Sedert 24 april 2020 en (voorlopig) tot 17 mei 2020 zijn ondernemers beschermd tegen beslag of faillissement. Ook overeenkomsten kunnen niet ontbonden worden wegens wanbetaling en lopende afbetalingsplannen in gerechtelijke reorganisatie worden tijdelijk verlengd. Dit alles ten gevolge van de Coronacrisis.
De overheid wil ondernemingen beschermen tegen de economische crisis die een gevolg is van de restricties ter bestrijding van COVID-19, zoveel is duidelijk. Op 24/4 jl. werd het KB nr. 15 gepubliceerd, waarbij een aantal maatregelen worden uitgevaardigd om ondernemers in moeilijke papieren te beschermen tegen de ondergang. Voor zover zij niet reeds virtueel failliet waren op 18 maart 2020, dag waarop de coronamaatregelen van start gingen, krijgen zij een tijdelijke opschorting toegekend:
- Alle beslagen, zowel uitvoerend als bewarend, ten laste van ondernemingen worden verboden. Beslagen die reeds eerder werden gelegd, mogen niet verder uitgevoerd worden. Dit met uitzondering van beslag op onroerende goederen of op schepen.
- De ondernemingen kunnen ook niet failliet worden verklaard of gerechtelijk ontbonden op vordering van een schuldeiser, enkel op vordering van het Openbaar Ministerie, een door de rechtbank aangestelde voorlopig bewindvoerder of met akkoord van de ondernemer zelf. De plicht voor deze laatste om binnen de maand na het ontstaan van ‘staking van betaling’ de boeken neer te leggen, wordt verlengd met de periode waarin het KB geldt. Hetzelfde geldt voor de betalingstermijnen zoals opgenomen in een gerechtelijk reorganisatieplan.

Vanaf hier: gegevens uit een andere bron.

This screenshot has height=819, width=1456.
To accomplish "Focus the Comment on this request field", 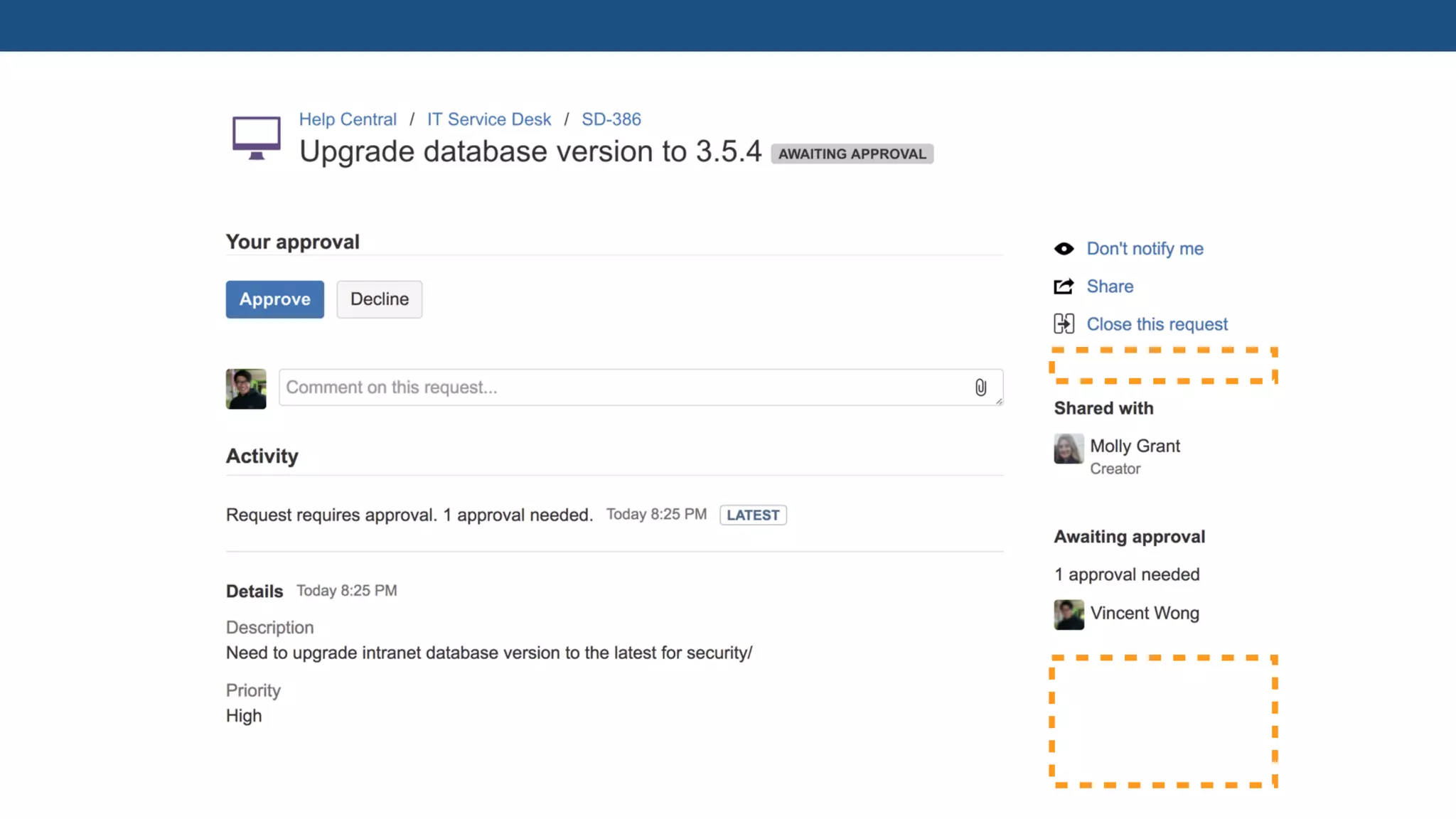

- Behalve voor arbeidsovereenkomsten kan een wederpartij ook de ontbinding van een overeenkomst niet inroepen op basis van de wanbetaling. De plicht tot betaling op zich wordt echter niet opgeschort en andere contractuele sancties blijven onverlet, bv. de recht om de eigen prestatie ook op te schorten, het retentierecht, compensatie met facturen in de omgekeerde richting en dergelijke meer.
Al zijn de maatregelen (voorlopig) sterk beperkt qua duurtijd, toch zijn zij ingrijpend en kunnen zij een domino-effect veroorzaken bij de schuldeisers van de wanpresterende onderneming. Daarom voorziet het KB in de mogelijkheid om de opschorting te laten intrekken door de rechtbank in een procedure zoals in kort geding. Dat is in principe niet nodig voor ondernemingen die al voor de Coronamaatregelen (18/3/2020) virtueel failliet waren. Dat houdt in dat de faillissementsvoorwaarden (staking van betaling) reeds voordien aanwezig waren. Als dat het geval is, geldt de bescherming van het KB nr. 15 niet. Dit levert evident de praktische moeilijkheid voor een uitvoerende schuldeiser om dit in te schatten. Tenzij de rechtbank proactief gevraagd wordt hierover uitspraak te doen, zal het een beoordeling zijn die achteraf pas gemaakt wordt bij een verzet door de beslagen schuldenaar.